■ **Provided entries**:
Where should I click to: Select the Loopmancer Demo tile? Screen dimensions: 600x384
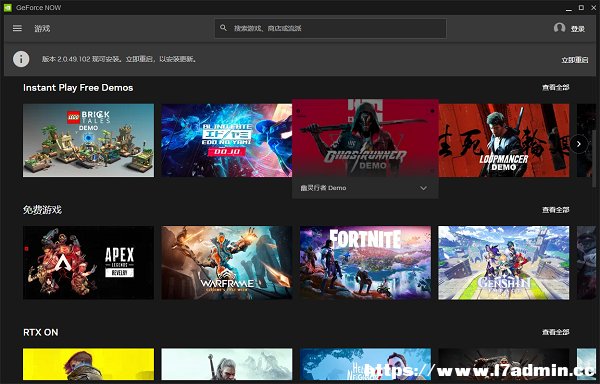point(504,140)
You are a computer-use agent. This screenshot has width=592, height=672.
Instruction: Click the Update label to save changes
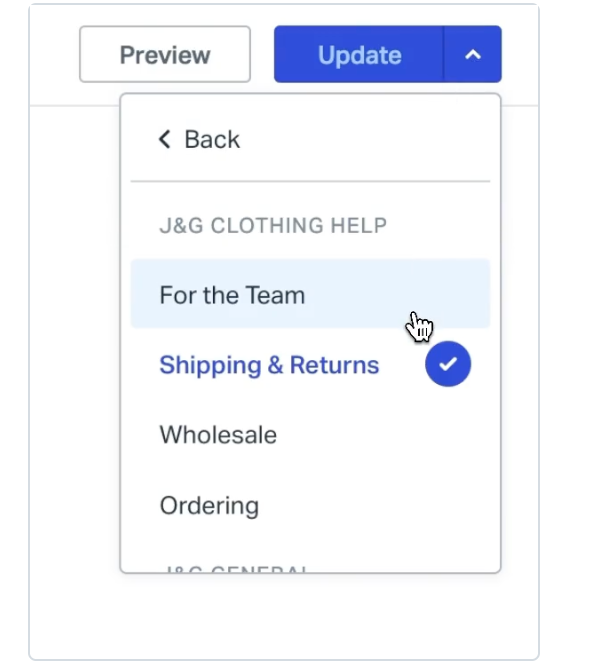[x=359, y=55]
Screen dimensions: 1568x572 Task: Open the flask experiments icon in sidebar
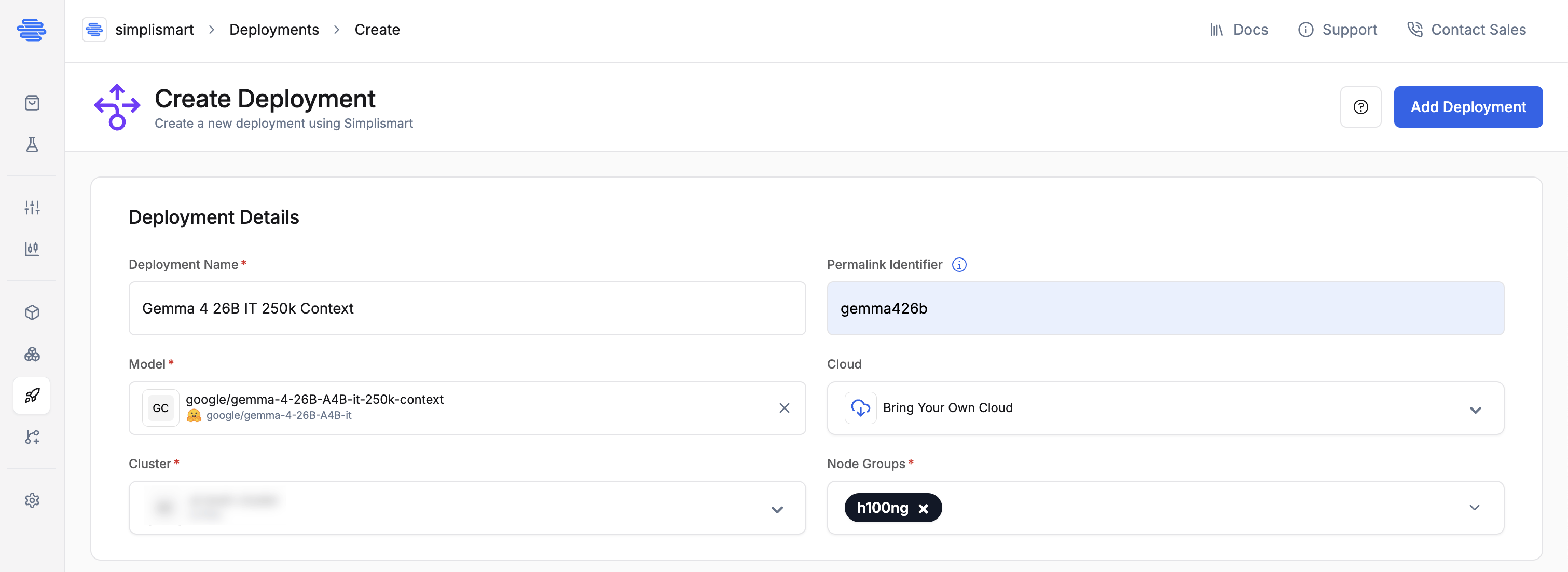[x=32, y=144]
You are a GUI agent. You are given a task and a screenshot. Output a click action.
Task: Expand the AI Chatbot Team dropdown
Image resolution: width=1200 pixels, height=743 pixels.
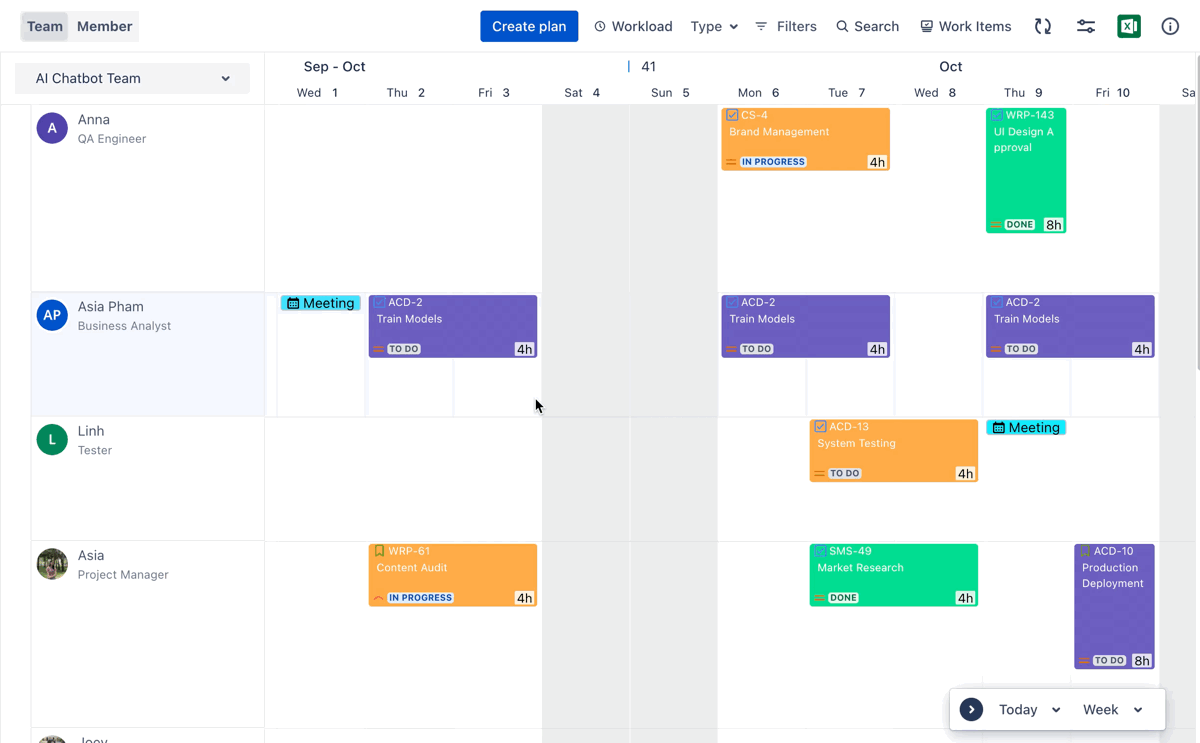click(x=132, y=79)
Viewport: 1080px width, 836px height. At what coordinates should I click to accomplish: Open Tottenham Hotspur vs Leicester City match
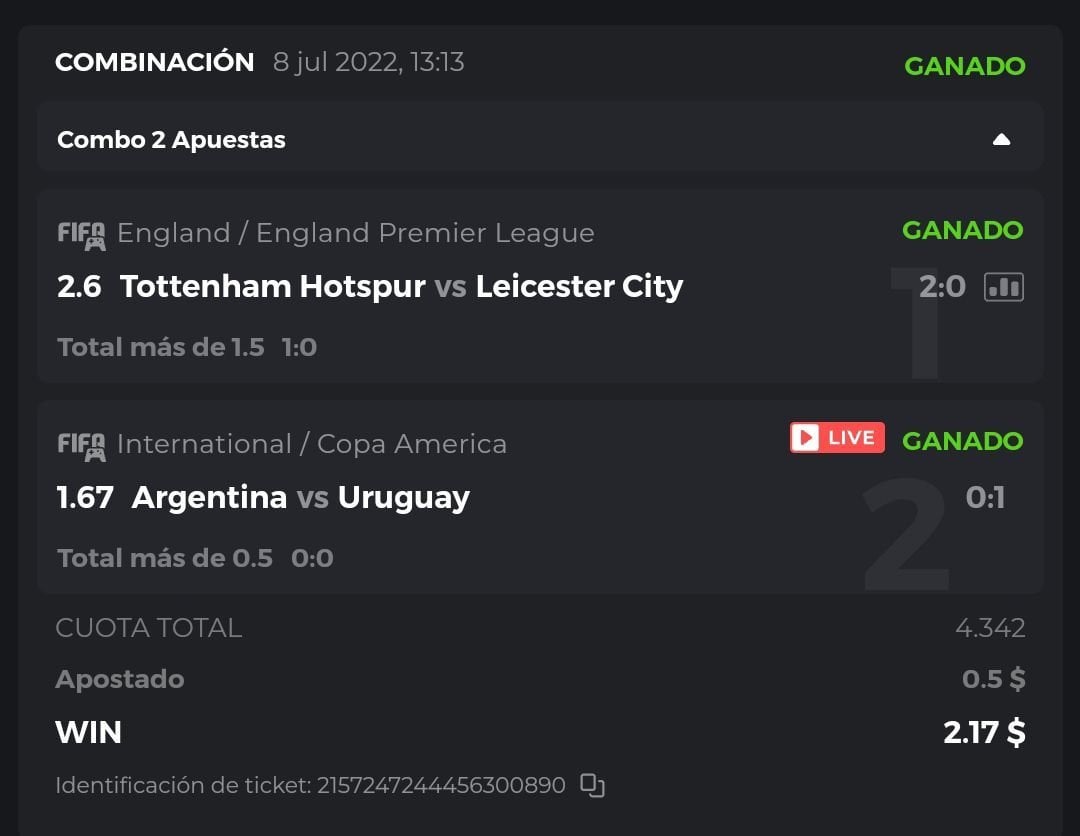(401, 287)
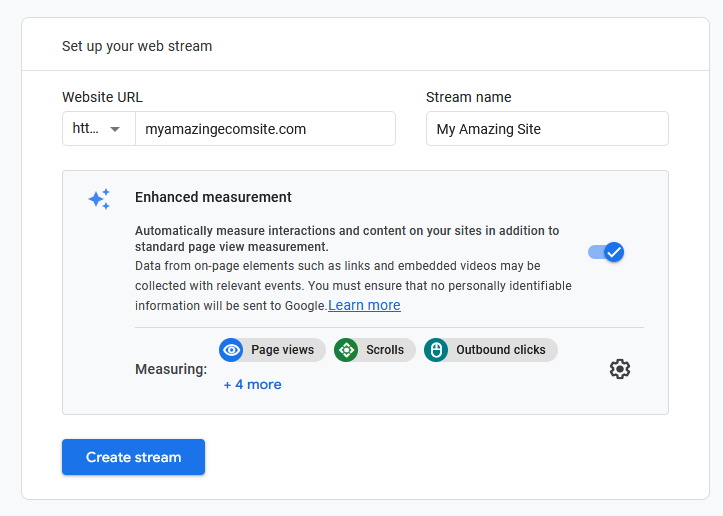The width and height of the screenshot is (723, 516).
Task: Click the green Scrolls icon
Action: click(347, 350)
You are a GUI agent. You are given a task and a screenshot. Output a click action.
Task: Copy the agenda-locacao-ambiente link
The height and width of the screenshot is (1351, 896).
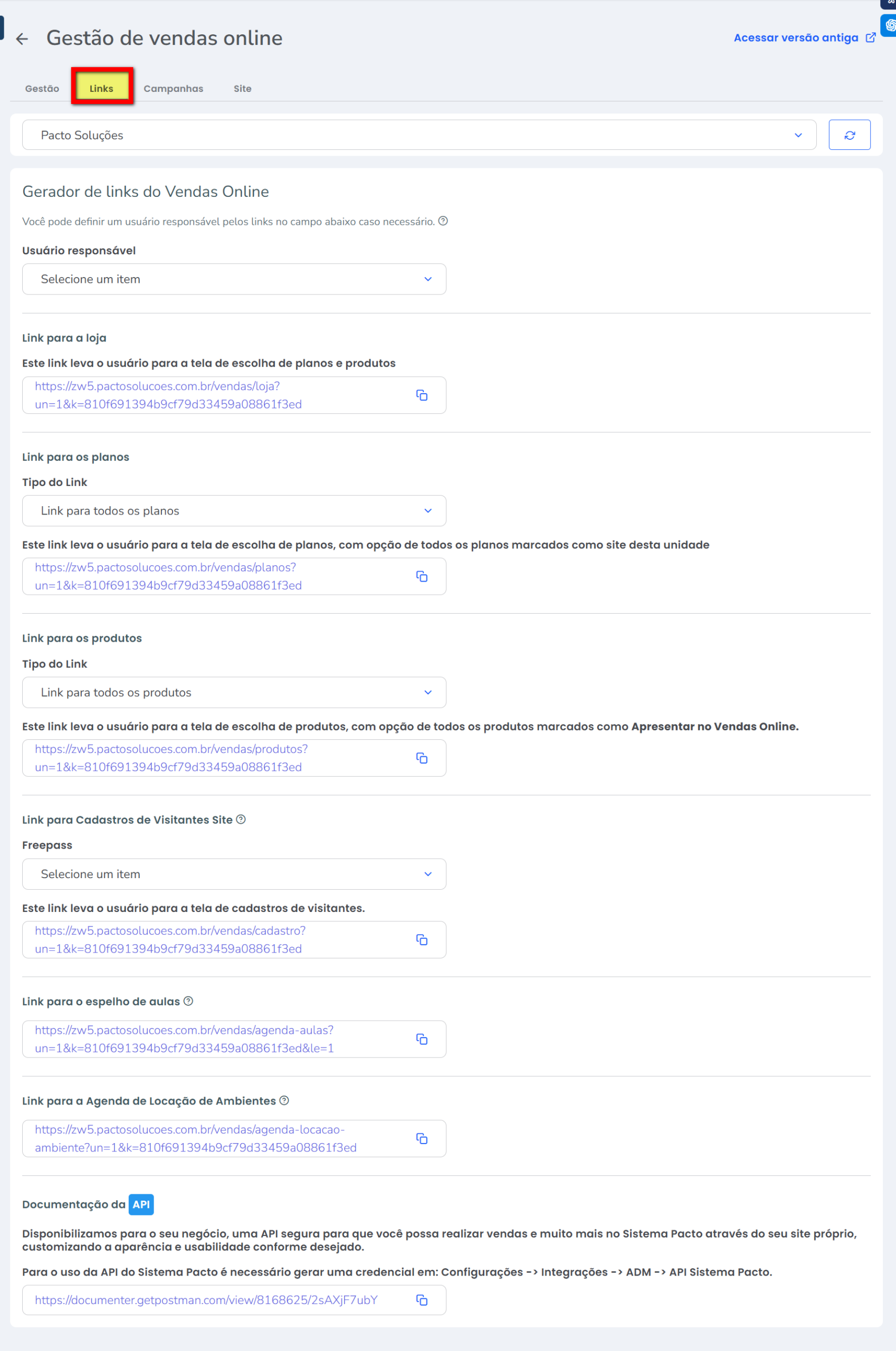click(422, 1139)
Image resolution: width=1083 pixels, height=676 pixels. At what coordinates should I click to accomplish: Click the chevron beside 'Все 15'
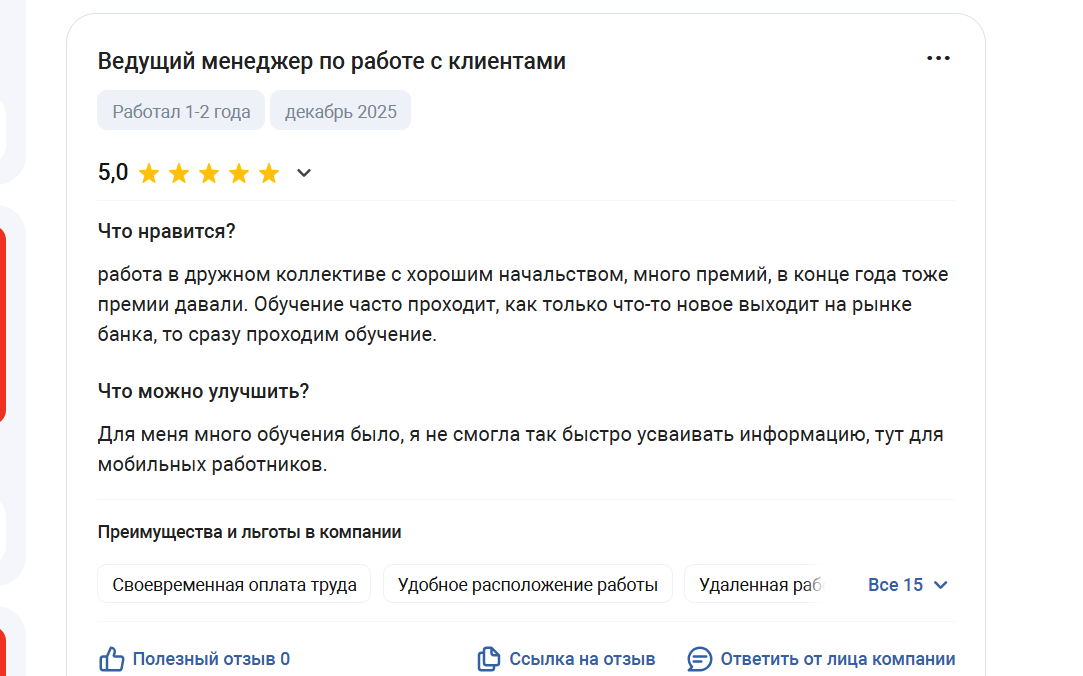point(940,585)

■ **Work instruction**: Please return the material above unchanged, with every picture removed.

■ **Answer section**:
Where should I click to: Select the Loopmancer Demo tile? Screen dimensions: 600x384
point(504,140)
You are a computer-use agent. This screenshot has width=592, height=672.
Instruction: Click the Update label to save changes
[x=359, y=55]
Screen dimensions: 1568x572 Task: Open the flask experiments icon in sidebar
[x=32, y=144]
You are a GUI agent. You are given a task and a screenshot. Output a click action.
Task: Expand the AI Chatbot Team dropdown
Image resolution: width=1200 pixels, height=743 pixels.
click(x=132, y=79)
Viewport: 1080px width, 836px height. At what coordinates should I click to accomplish: Open Tottenham Hotspur vs Leicester City match
(401, 287)
The width and height of the screenshot is (723, 516).
Task: Click the green Scrolls icon
Action: click(347, 350)
You are a GUI agent. You are given a task and a screenshot. Output a click action.
Task: Copy the agenda-locacao-ambiente link
The height and width of the screenshot is (1351, 896).
click(422, 1139)
Image resolution: width=1083 pixels, height=676 pixels. At what coordinates should I click to accomplish: Click the chevron beside 'Все 15'
point(940,585)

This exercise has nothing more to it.